▶ **What the task requires**: Could you output each record below exactly as it stands and leave the pictures out?

[Dataset excerpts]
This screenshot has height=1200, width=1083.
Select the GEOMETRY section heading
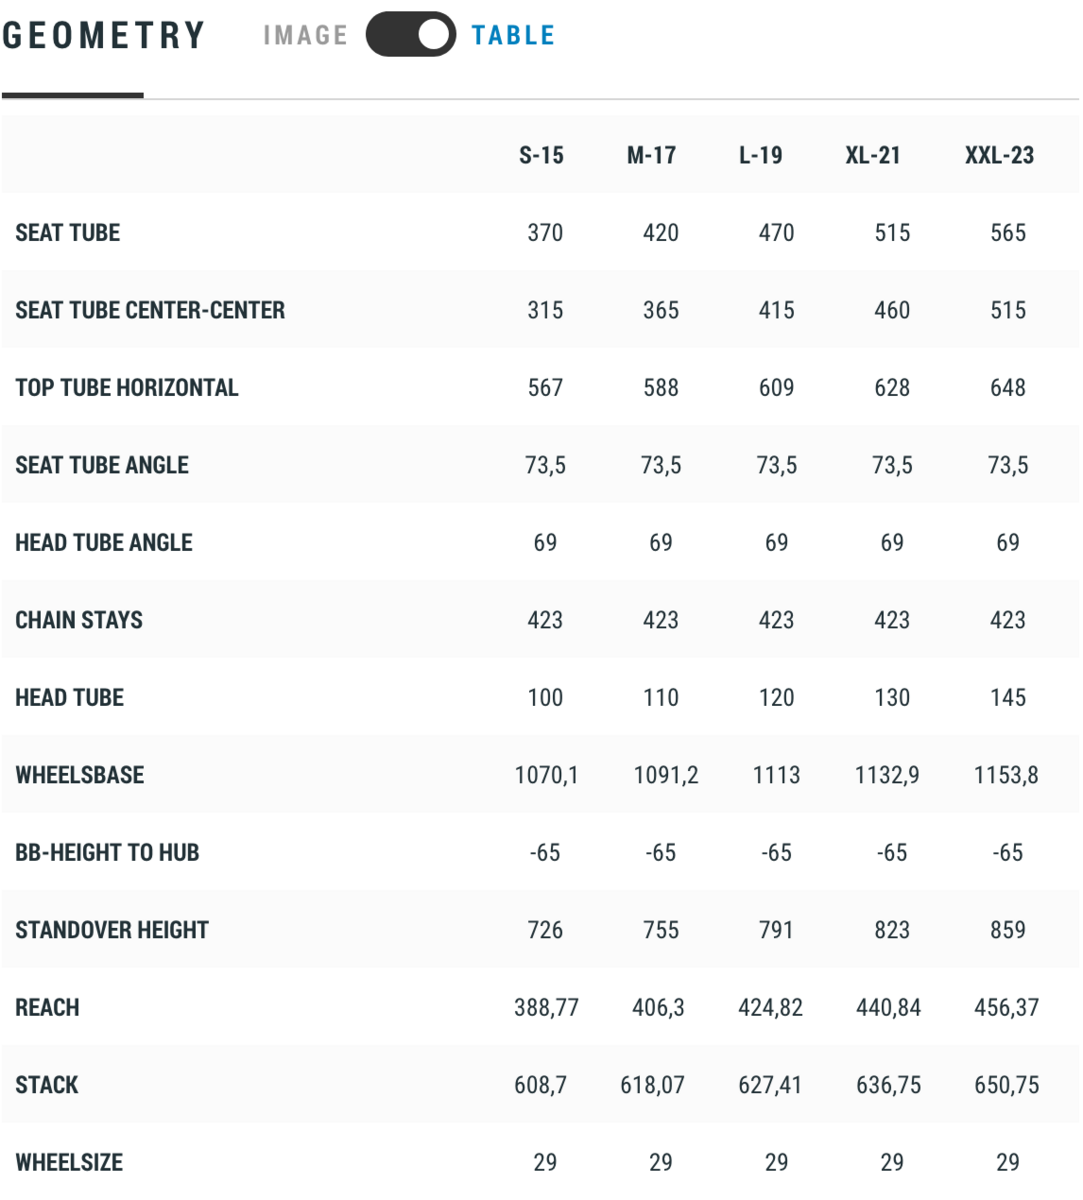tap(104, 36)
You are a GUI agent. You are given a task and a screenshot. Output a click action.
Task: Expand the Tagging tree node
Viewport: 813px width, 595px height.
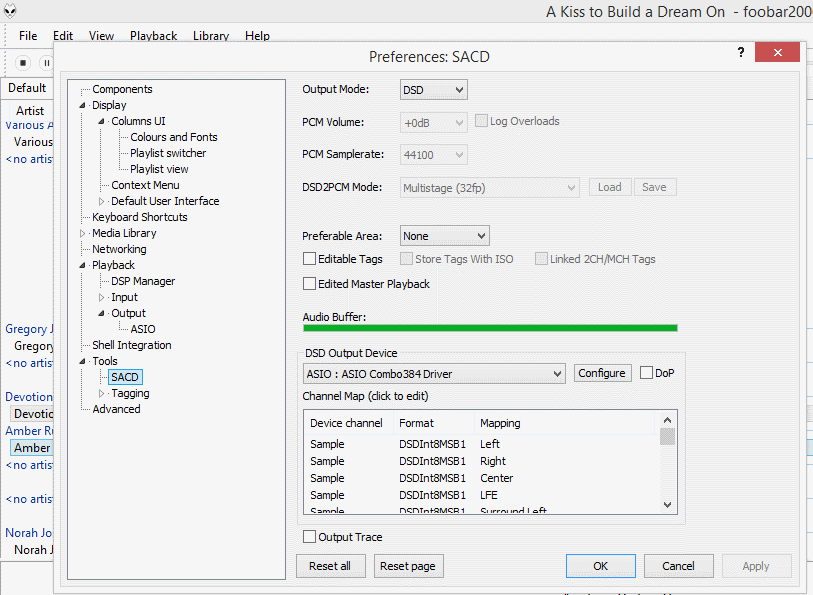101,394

▶ **Exercise solution**:
This screenshot has height=1200, width=1083.
Select the GEOMETRY section heading
tap(104, 36)
You are a GUI agent. You are given a task and a screenshot. Output a click action.
Task: Expand the Tagging tree node
Viewport: 813px width, 595px height.
101,394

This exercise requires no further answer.